Usually, Sundance selections usually take the viewer into materials either seldom seem in regular Hollywood films, or taking storylines in the news that are only known to regional audiences (or in the case of foreign countries, unique to that country).  The only reason that I could come up with why this film won the 1998 Sundance Award was its’ very dry humor.

Some people may like it, I found this movie to be a bit on the fair side.  It has its’ moments, and there are some moments that either will make you think to yourself, “I have seen this act before”, or “Didn’t that just happen to me over a week ago?”

A newspaper headline follows a local news story about vandalism that took place near the Boston Zoo.  A different addition was to be added next to the zoo, but the idea did not pass committee (supposedly, again I am just drawing general facts from the movie).

Another guy mentions the key line in the film at the 34 minute mark:

“The real mystery is, what keeps two people together after they meet?”

But somehow, the videotape did not break.  Her boyfriend rambles on, and the old phone messaging device goes crazy.  Erin tries to stop it, but she cannot unplug it.

The phone operator talks about “inserting your personal code”, too ugly!

Moving on…

More Brazilian jazz plays (sounds like “Baia” by Walter Wanderley in the background) as we hear parts of 64 guys answering her ad!

(Insert funny joke here…)

About the 40 minute mark, Erin meets her first “date”….

Both people look timid, and the guy tries to use his own dry sense of humor and seems to be going off the deep end, just a little bit…

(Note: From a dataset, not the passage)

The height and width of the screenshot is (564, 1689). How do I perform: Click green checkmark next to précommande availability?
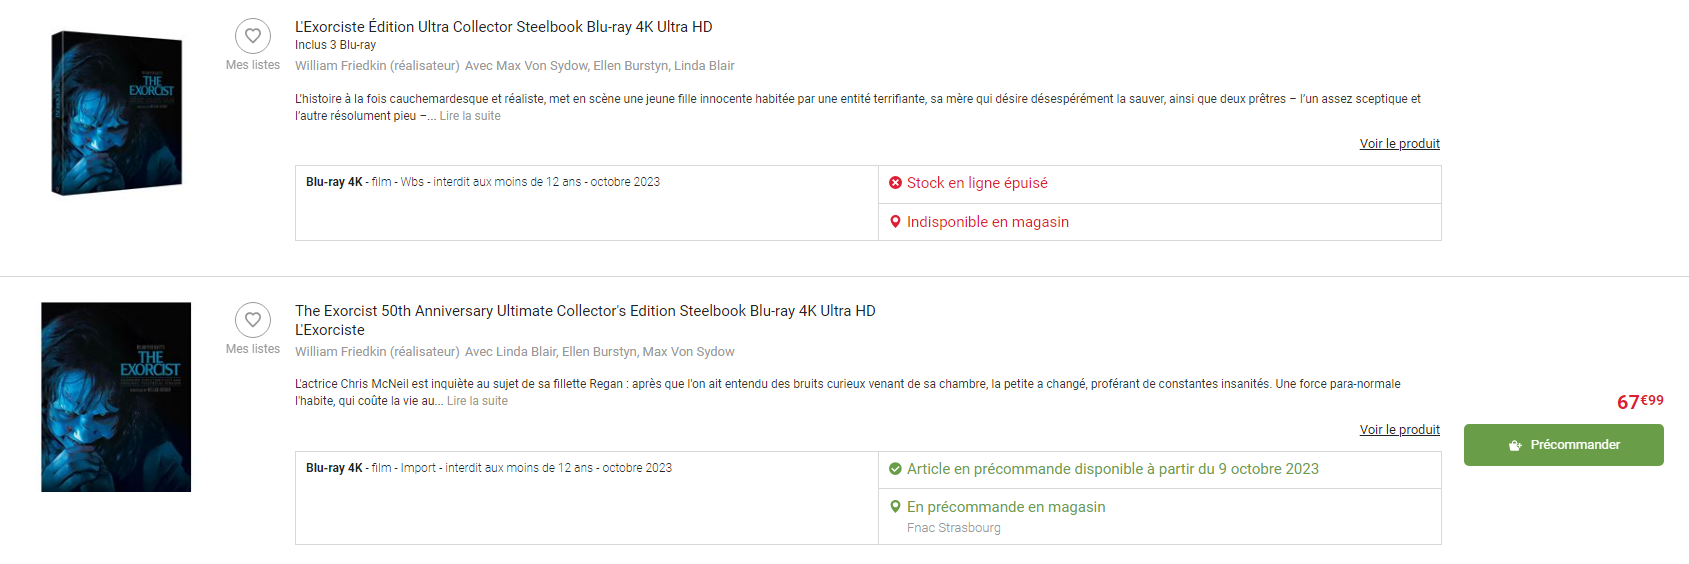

The VP of Manufacturing guy, nice credentials–except he talks a little too fast.

Then, he barely takes a breath between sentences.  (Not a good thing!)

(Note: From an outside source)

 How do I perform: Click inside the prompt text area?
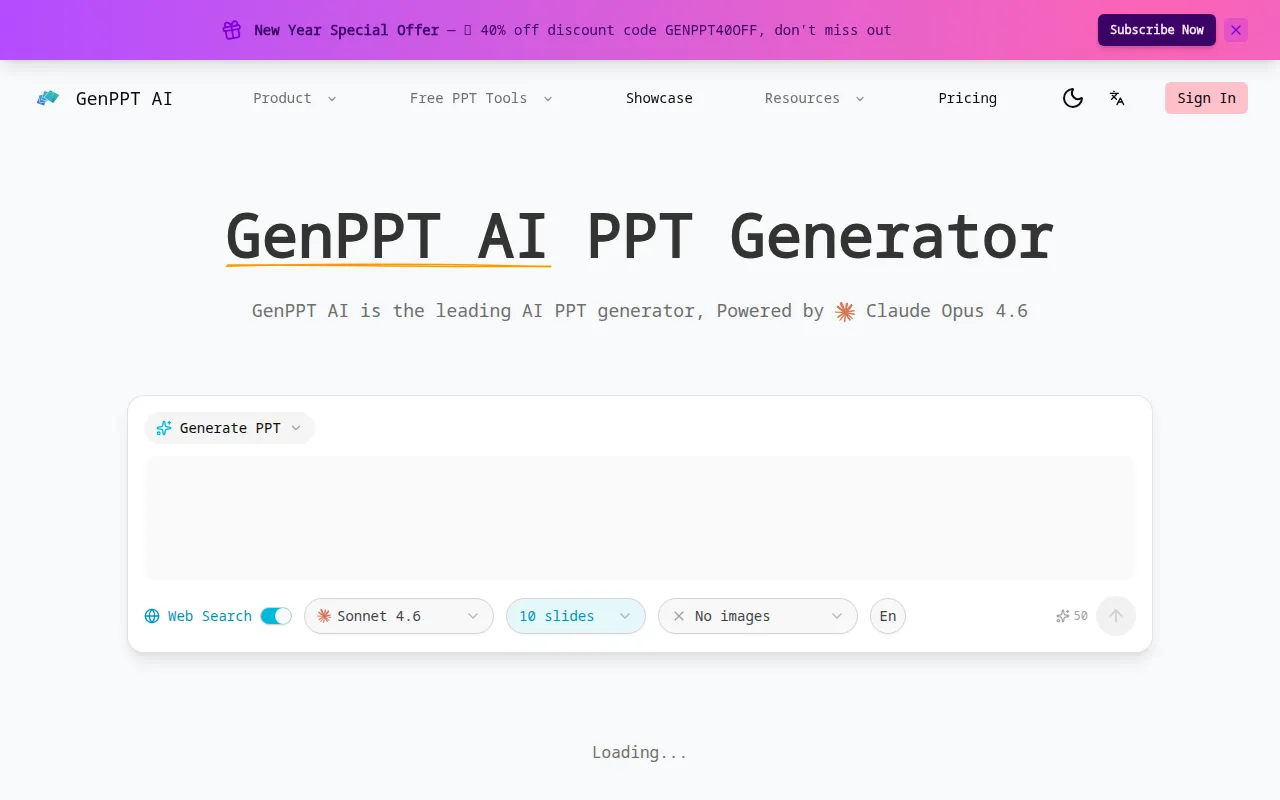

Another guy talks about other a few subjects too taboo for this blog space.

We go back to the first guy and he says that he, “collects South American art…but I was down there for a conference.”

Some other guy then asks for Erin’s mother’s number after she let the cat out of the bag.

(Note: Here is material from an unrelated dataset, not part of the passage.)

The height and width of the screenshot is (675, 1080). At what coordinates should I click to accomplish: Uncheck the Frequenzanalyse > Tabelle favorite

OK.  Now, we are getting somewhere.  Took forty-four minutes for me to get a full laugh.

Next “date” we see is a highly intellectual man.  “He says, you create your own luck.”

The 50th minute into the film, and Erin says the story of most single people’s lives–as we see her sitting on a park bench as the fall foliage begins to turn and a few seconds later talking about the time her father took her to Ireland:

“I am not lonely.  I am not lonely when I am at home.

You get lonely in a crowded room, or subway.”

The next song that plays is “Mas Que Nada”, the original version in the 56th minute as Alan gets into a brief fight with two other guys outside a fancy restaurant.

Two minutes later–inside the restaurant, Erin’s co-worker tries again to convince Alan that she was “his tutor”, which he simply denied as false.  Alan comes back with presenting a “low key” approach, not a full scale date.  The woman agrees to see a whale do a bunch of tricks with two other guys as part of the class!  How cool is that.

Sparks fly in the 71st minute, so at least there is a happy ending.

But somehow, we end up right back were we started–aboard the train.

Too bad the cab driver got stuck in traffic that is the near equivalent of rush hour over the Kennedy Expressway the day before Thanksgiving in Chicago.

The final minutes lead into one guy singing on a plane about dreams and seeing them come true, ala going to Brazil.

The last underlying message about consistency is talked about at the end with the infamous/famous Ralph Waldo Emerson quote.

A nice view of Boston Harbor is our final major scene, as Alan Gelfant walks side by side with Erin Castleton.

At least, it was very cool to hear Bebel Gilberto closing out with a song in the credits, “Batacuda.”

It was a fair movie, but this would be a decent movie to watch if life was throwing you a bunch of curveballs.  Then, you can follow it up by playing some Patricia Talem or Bianca Rossini.

The Miramax release from Robbins Entertainment, Inc. was not bad, but not great either.

No bonus features were included, nor there were any chapter titles in the DVD menu.

I tried to think of ten different titles and none of them worked.


To all of my American readers, especially the new followers–

Please have a happy and safe Thanksgiving.

Cranberry sauce recipe optional, just fyi.